The West must rediscover its faith or say goodbye to civilisation as we knew it
By driving a wedge between faith and reason, the West has become a culture of death, a parody of its former self. Our children are taught to be profoundly narcissistic, holding firmly to irrational ideologies like gender theory, parroting Orwellian statements about “healthcare” and passionately committed to projects like “saving the planet” that – conveniently - will not hamper the unbridled licence of the sexual revolution. When the West lost its rootedness in faith in God in the aftermath of the French revolution, the tyrannies of the twentieth century were prepared and presaged. In our day, not only has the West lost its ability to reason, it has also lost confidence in the very existence of truth, relying instead to an ever-greater degree on sentiment and folly. The most worrying thing, however, is that the West has replaced a system based on altruism with a system based on egoism – the so-called “realisation” of the self - conceived exclusively in subjective terms. This is the “dictatorship of relativism” spoken of by Cardinal Ratzinger in his last homily before being elected pope, a relativism “that does not recognize anything as definitive and whose ultimate goal consists solely of one's own ego and desires”.

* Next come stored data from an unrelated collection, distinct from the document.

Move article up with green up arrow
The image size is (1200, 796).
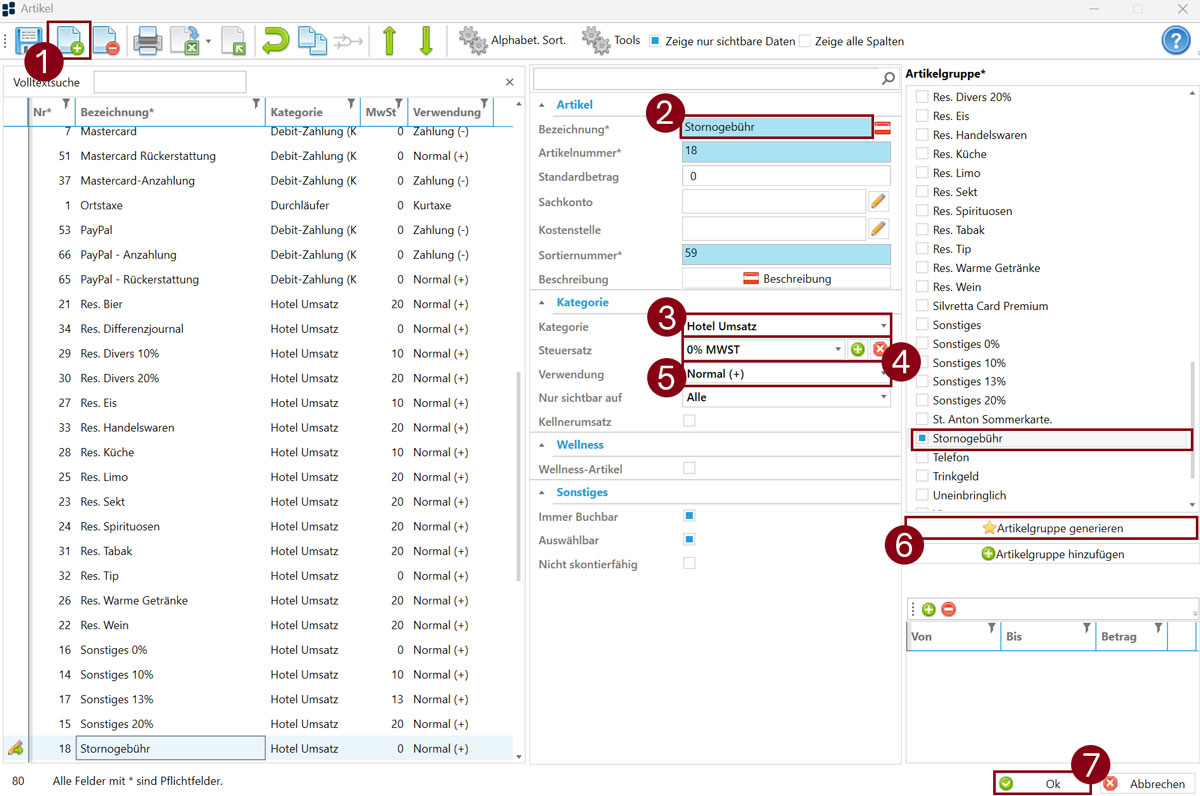(390, 41)
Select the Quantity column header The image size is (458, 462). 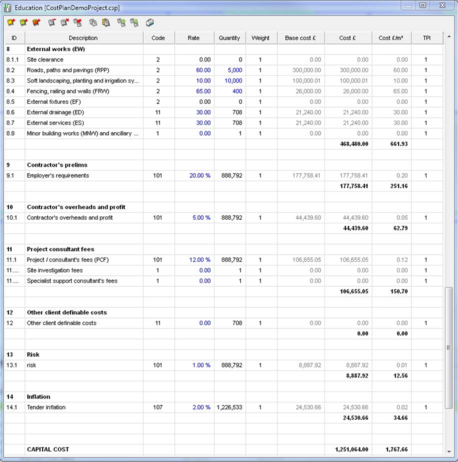(229, 38)
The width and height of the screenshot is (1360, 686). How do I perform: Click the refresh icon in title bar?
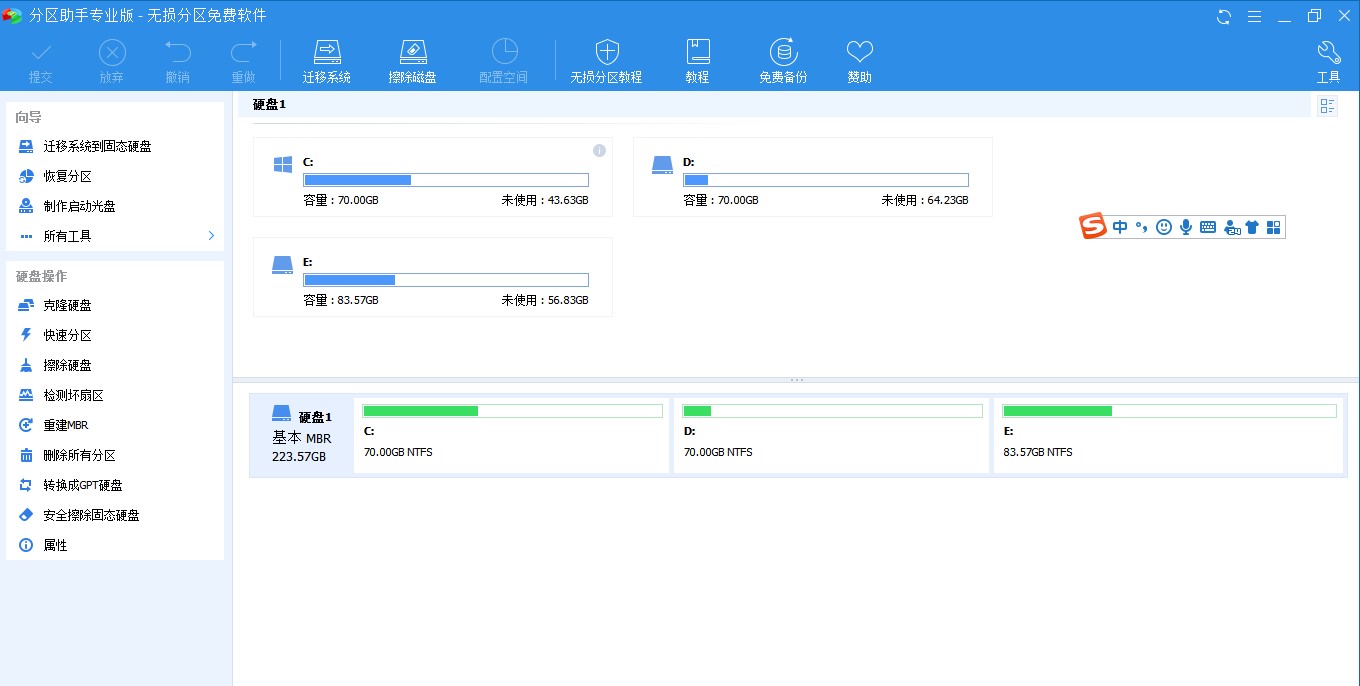pos(1224,16)
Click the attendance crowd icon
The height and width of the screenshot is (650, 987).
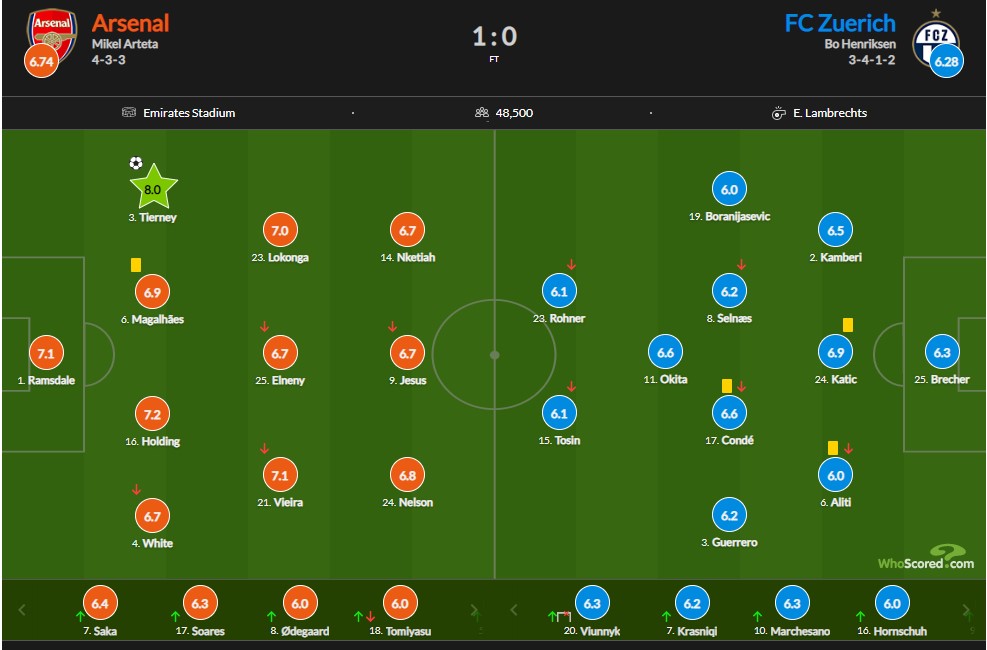[482, 113]
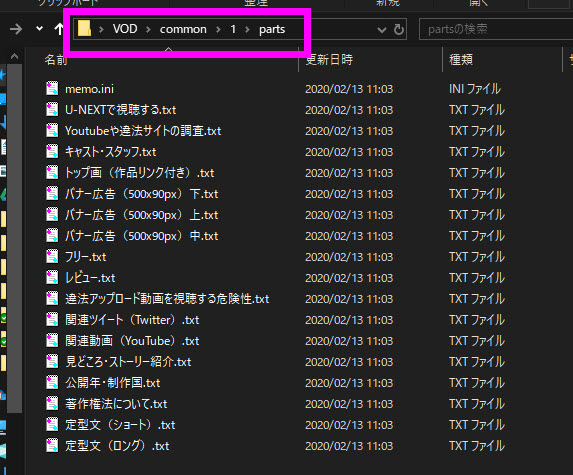The width and height of the screenshot is (573, 475).
Task: Expand the chevron after the common breadcrumb
Action: click(218, 29)
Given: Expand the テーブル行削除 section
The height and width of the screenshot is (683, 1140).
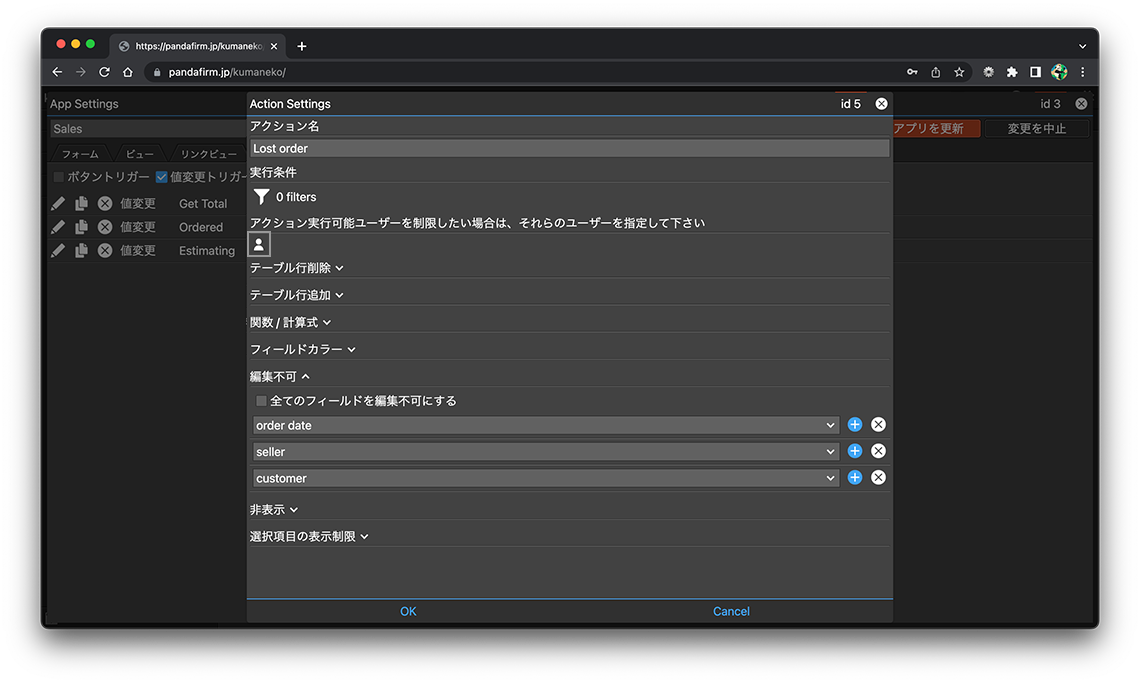Looking at the screenshot, I should click(296, 268).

The West has sought to become the master of its own destiny by denying its dependence on God and usurping his position as creator and Lord. We have become judge and jury of who lives and who dies, what is counted as male and female, what constitutes a meaningful life. In St Mark’s Gospel, Jesus casts out “impure” or “unclean” spirits on no less than thirteen occasions. Only by returning to God, by humbly accepting our position as creatures of a loving God, by handing him the reins and bowing in obedience to him, can our culture be saved. Lord, come to our aid! Deliver our culture from its impure spirit!